**AIM OF THE TASK:** Restate the lines word for word, from the first line of the records through the line containing "Task: Select the". Leave out the pictures and anything after that line.

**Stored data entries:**

::::::::::

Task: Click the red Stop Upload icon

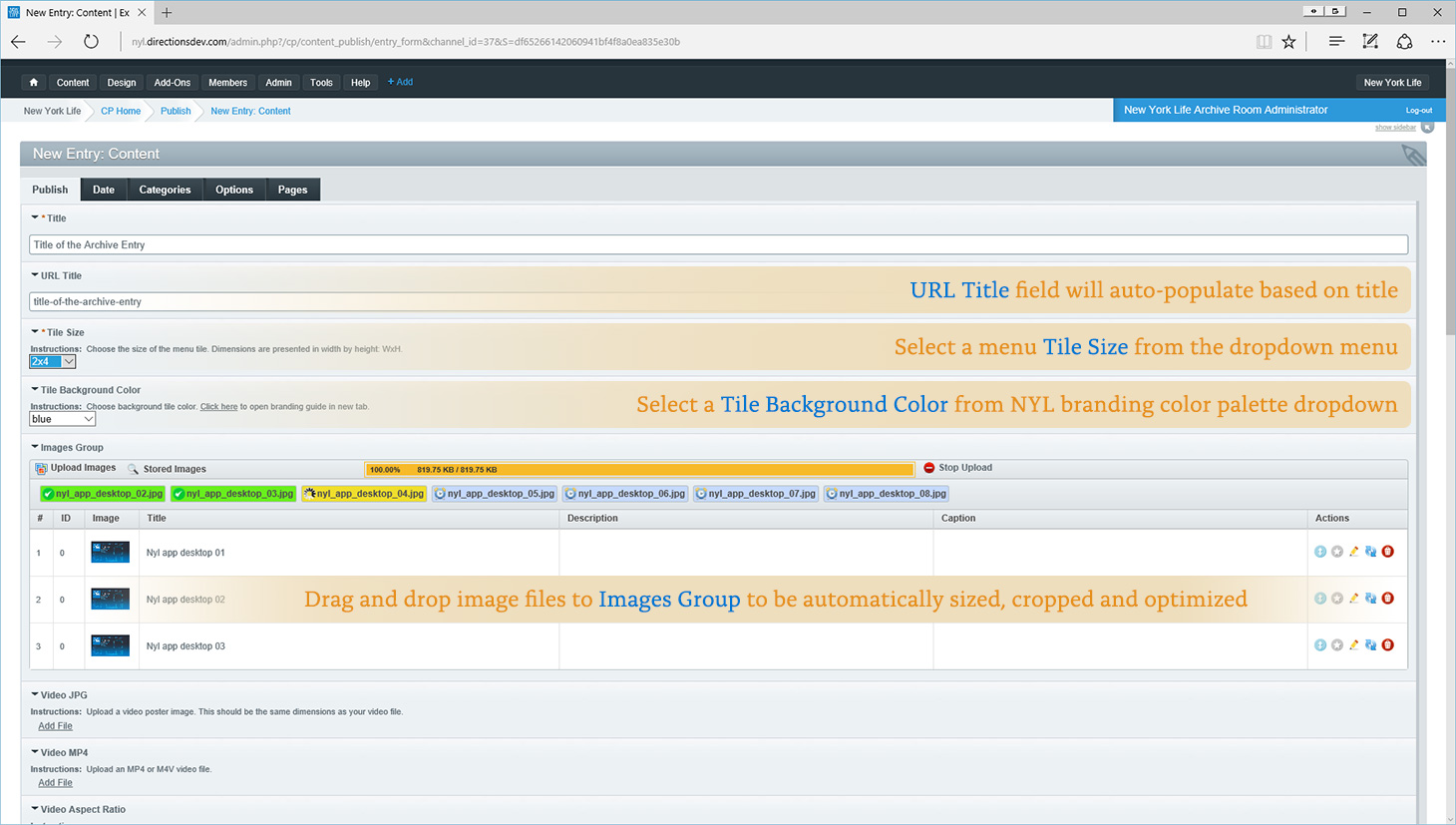Action: click(x=929, y=468)
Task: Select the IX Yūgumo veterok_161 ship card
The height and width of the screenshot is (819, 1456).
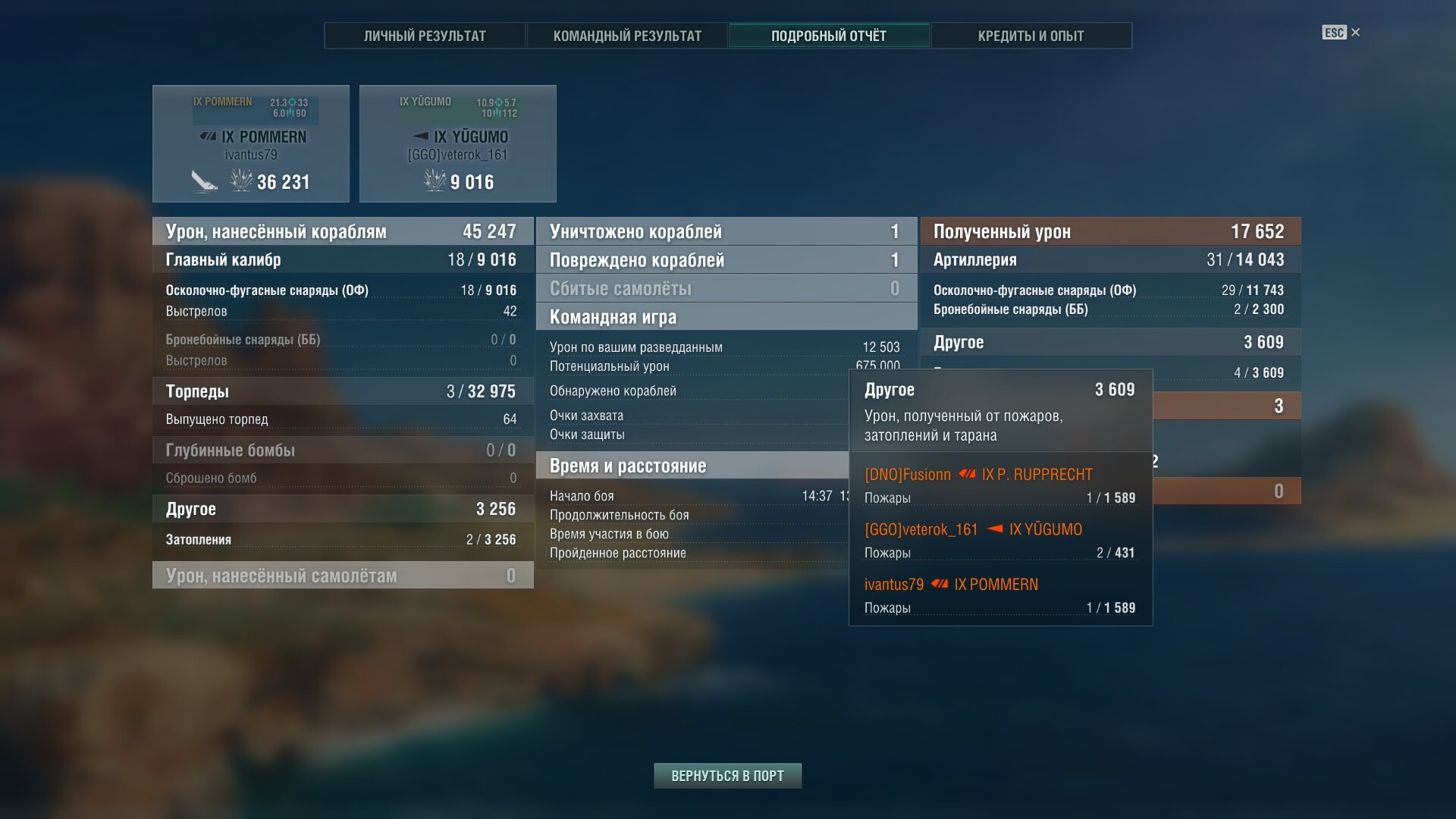Action: point(458,143)
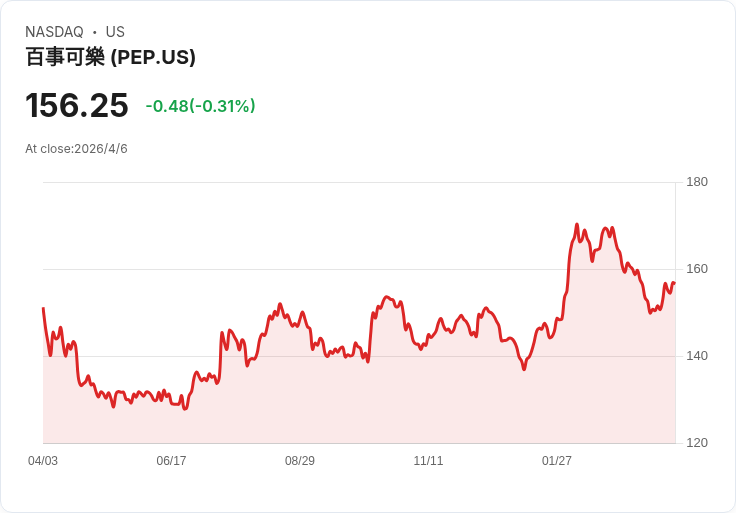Select the 120 y-axis label
The width and height of the screenshot is (736, 513).
696,443
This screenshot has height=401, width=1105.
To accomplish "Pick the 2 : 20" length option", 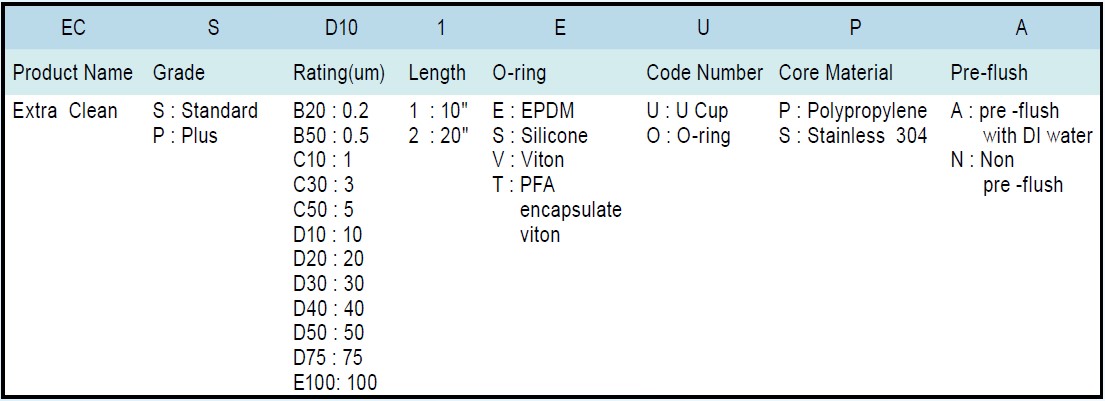I will click(438, 135).
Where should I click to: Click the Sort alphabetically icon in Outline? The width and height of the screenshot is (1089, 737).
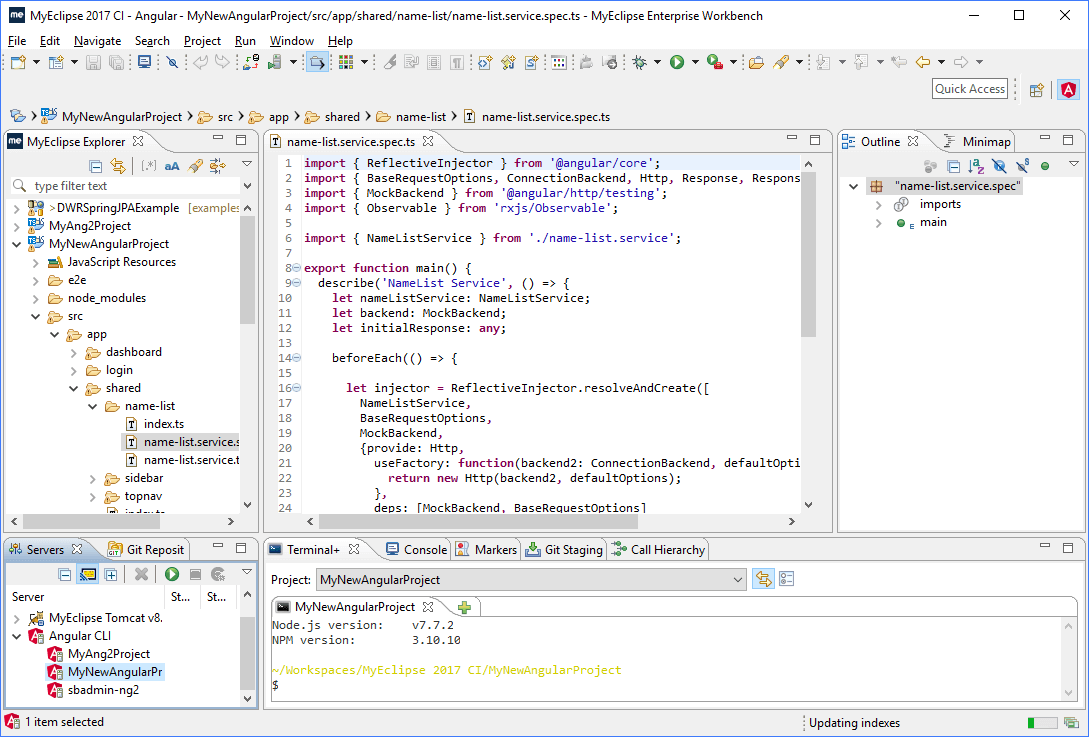pos(976,165)
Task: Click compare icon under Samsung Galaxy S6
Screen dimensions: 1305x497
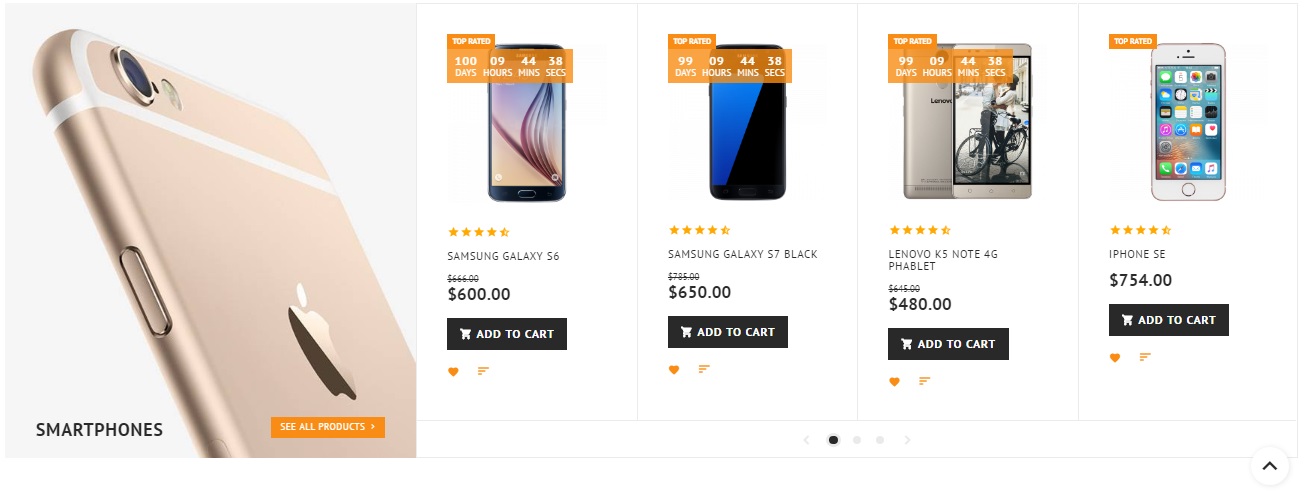Action: (x=483, y=371)
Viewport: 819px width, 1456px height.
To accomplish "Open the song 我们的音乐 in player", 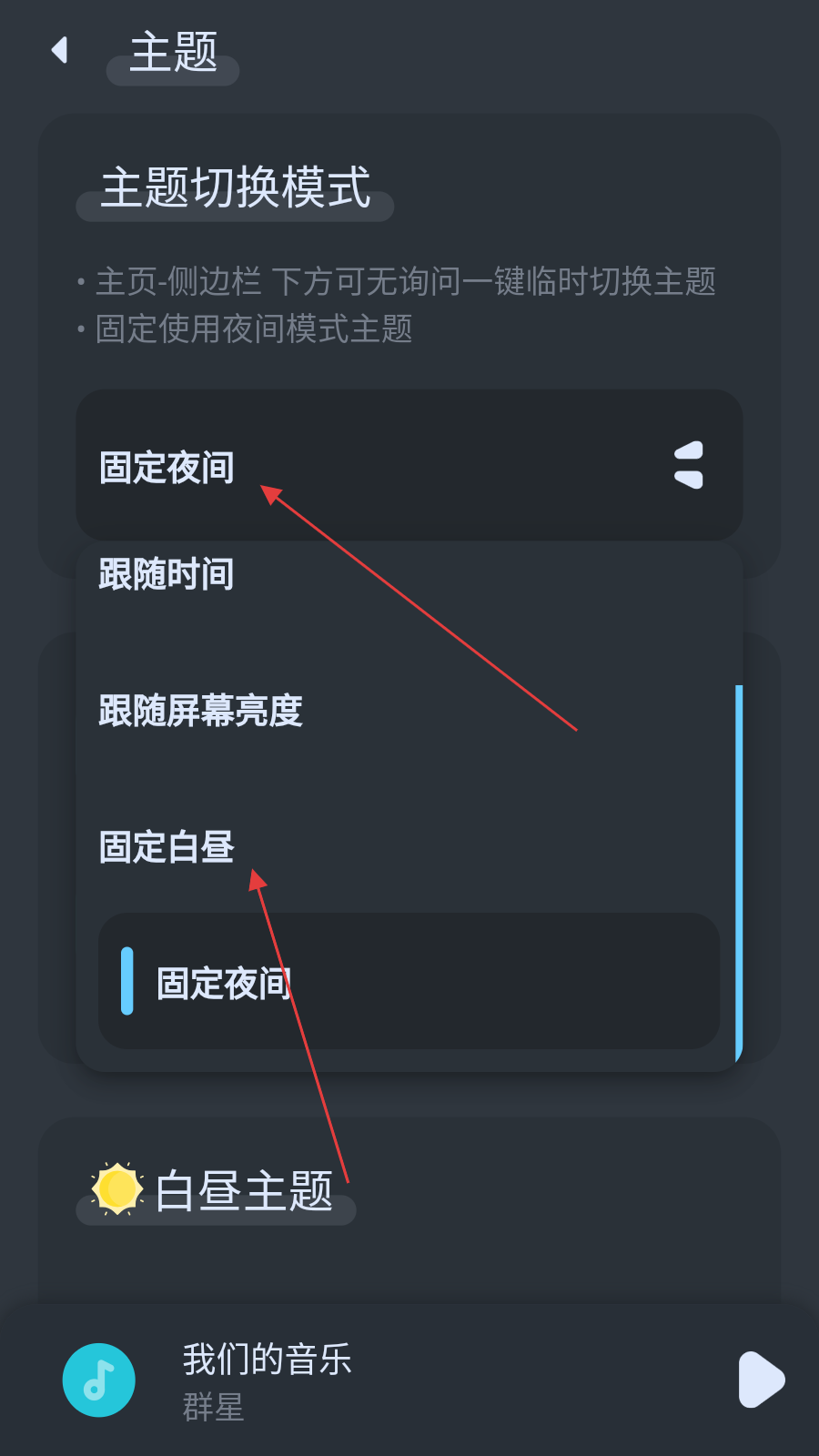I will click(267, 1359).
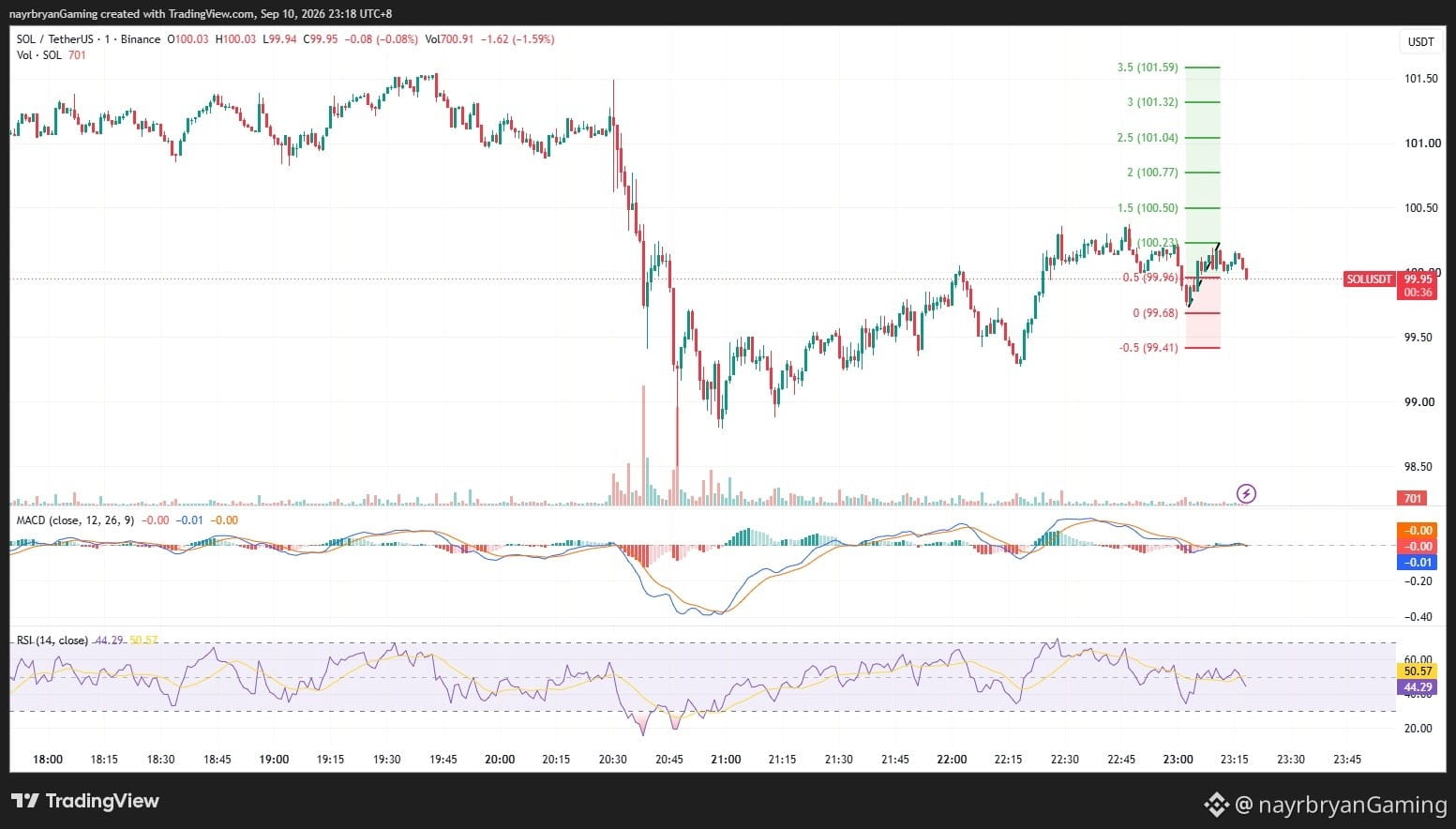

::::::::::

**RESPONSE TO THIS EXERCISE:**
Task: Click the red Stop Upload icon

Action: click(x=929, y=468)
Task: Select the IX Yūgumo veterok_161 ship card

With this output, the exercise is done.